An important direction of future work is exploring control in the midst of sensing. This refers broadly to the need to estimate changes to the states of components in an EPS while controlling contactors so as to maintain safety. Continuing with the earlier example requirement, the controller must not parallel two generators while it is experimentally switching contactors to localize a wiring failure. The practical motivation is built-in test (BIT), which are automatic procedures that use internal logic and hardware to characterize the quality, performance and reliability of the system, both before and during flight. During the SURF, the student would make use of and possibly contribute new code to the Temporal Logic Planning (TuLiP) toolbox.
There are also improvements that can be made to the test bed, which the SURF can involve according to desires of the student. E.g.,
- expanding the test bed to model new types of faults;
- improving modularity to ease addition of new components;
- extending the current model in Ptolemy II to use FMI.
For additional context, consult relevant SURF descriptions from 2014 and 2012.
References
[1] P. Nuzzo, H. Xu, N. Ozay, J.B. Finn, A.L. Sangiovanni-Vincentelli, R.M. Murray, A. Donzé, and S.A. Seshia. A Contract-Based Methodology for Aircraft Electric Power System Design. IEEE Access, 2: 1--25. Jan 2014; [DOI].

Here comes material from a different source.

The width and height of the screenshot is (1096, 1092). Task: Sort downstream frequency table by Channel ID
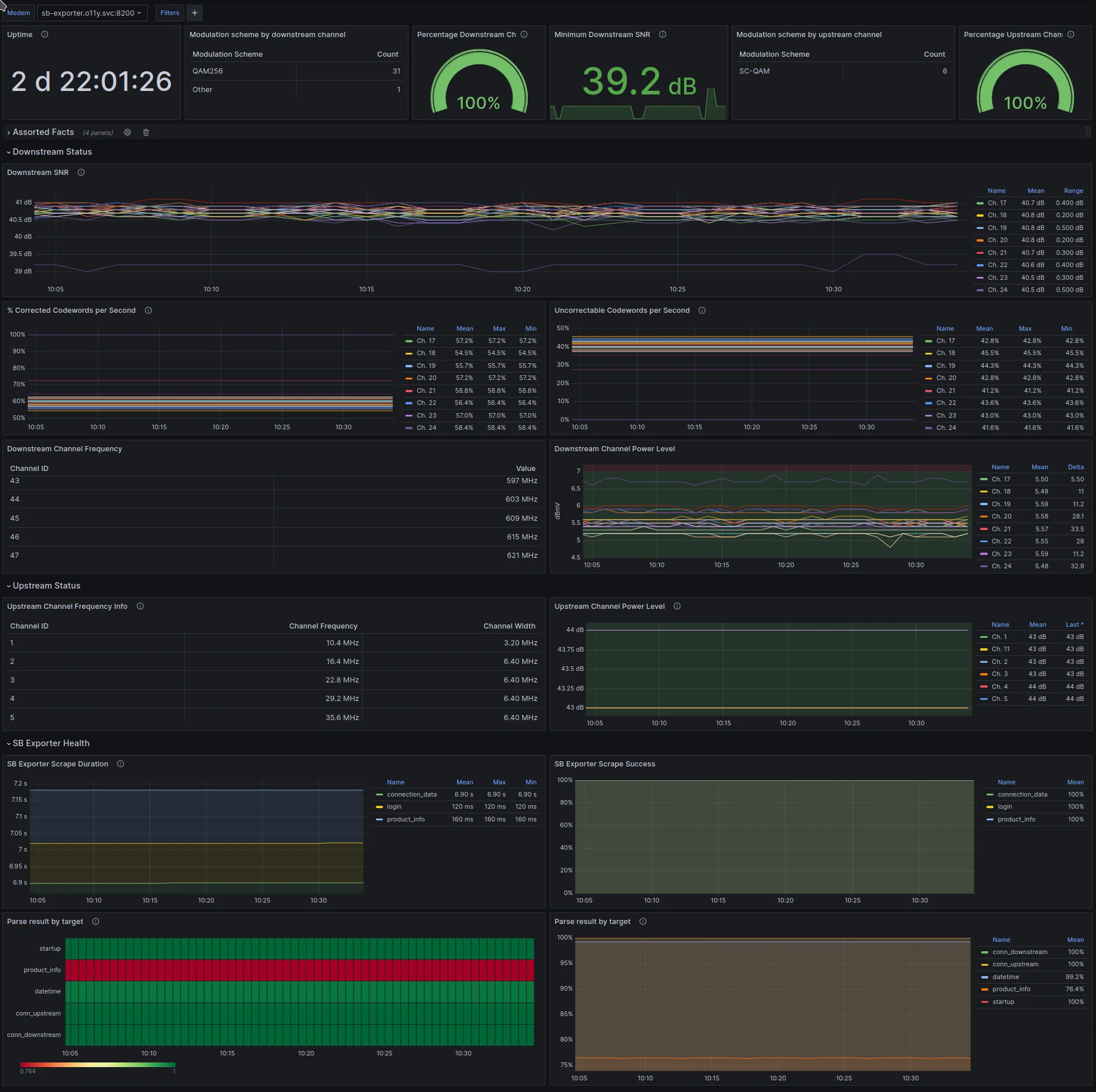(30, 469)
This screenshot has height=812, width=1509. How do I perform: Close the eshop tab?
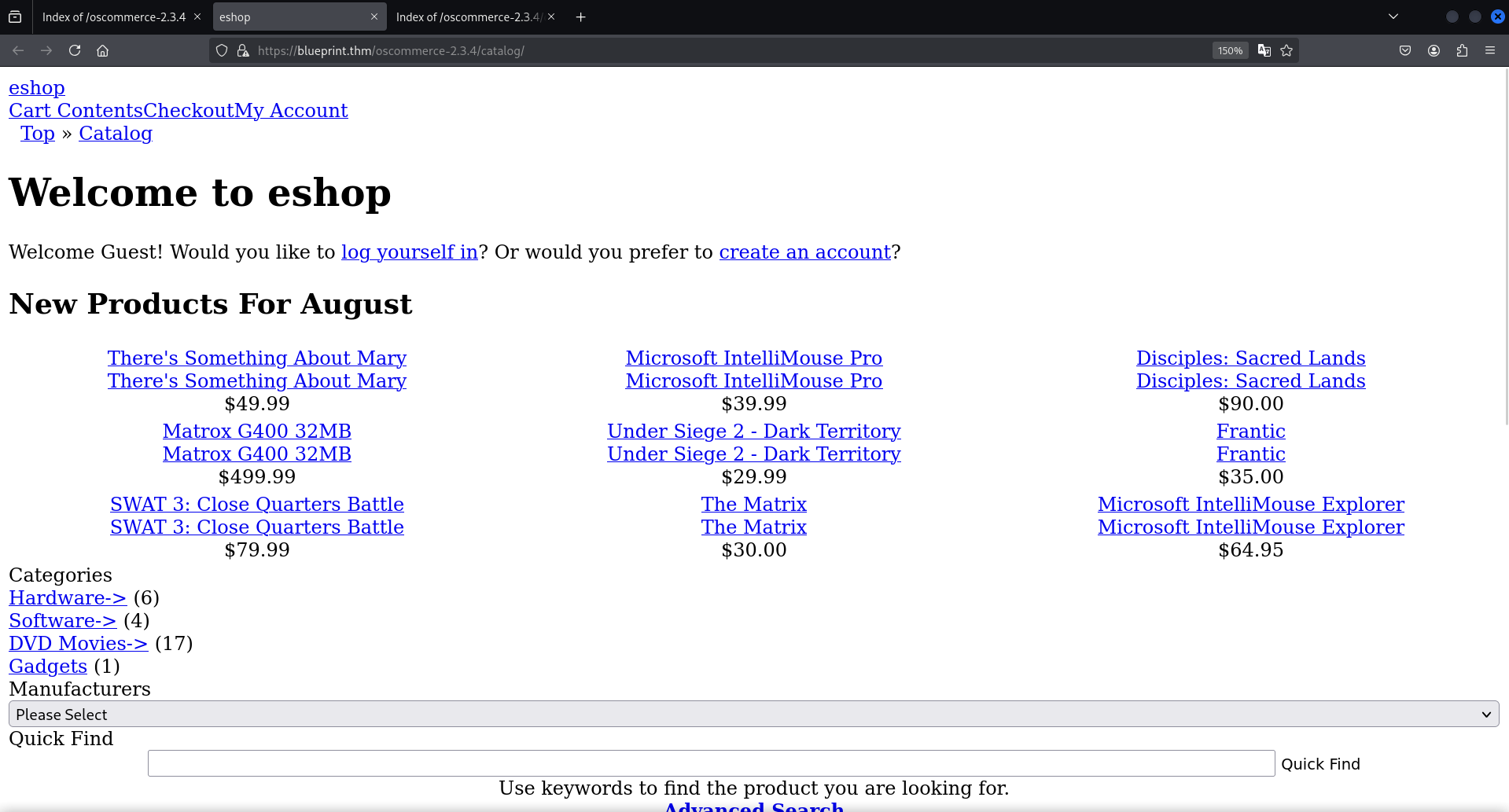[374, 17]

[2] R. Rogersten, H. Xu, N. Ozay, U. Topcu, and R.M. Murray. An Aircraft Electric Power Testbed for Validating Automatically Synthesized Reactive Control Protocols. in Proceedings of HSCC, pp. 89--94. Apr 2013; [DOI][tech report].
[3] L. Persson, S.C. Livingston, and R.M. Murray. An improved aircraft electric power testbed for validating synthesis methods. submitted for the NASA Formal Methods Symposium. Nov 2014; [draft (under review)].
[4] Q. Maillet, H. Xu, N. Ozay, and R.M. Murray. Dynamic State Estimation in Distributed Aircraft Electric Control Systems via Adaptive Submodularity. in Proceedings of CDC. Dec 2013; [preprint].
[5] R. G. Michalko, "Electrical starting, generation, conversion and distribution system architecture for a more electric vehicle," U.S. Patent 7 439 634, Oct. 21, 2008.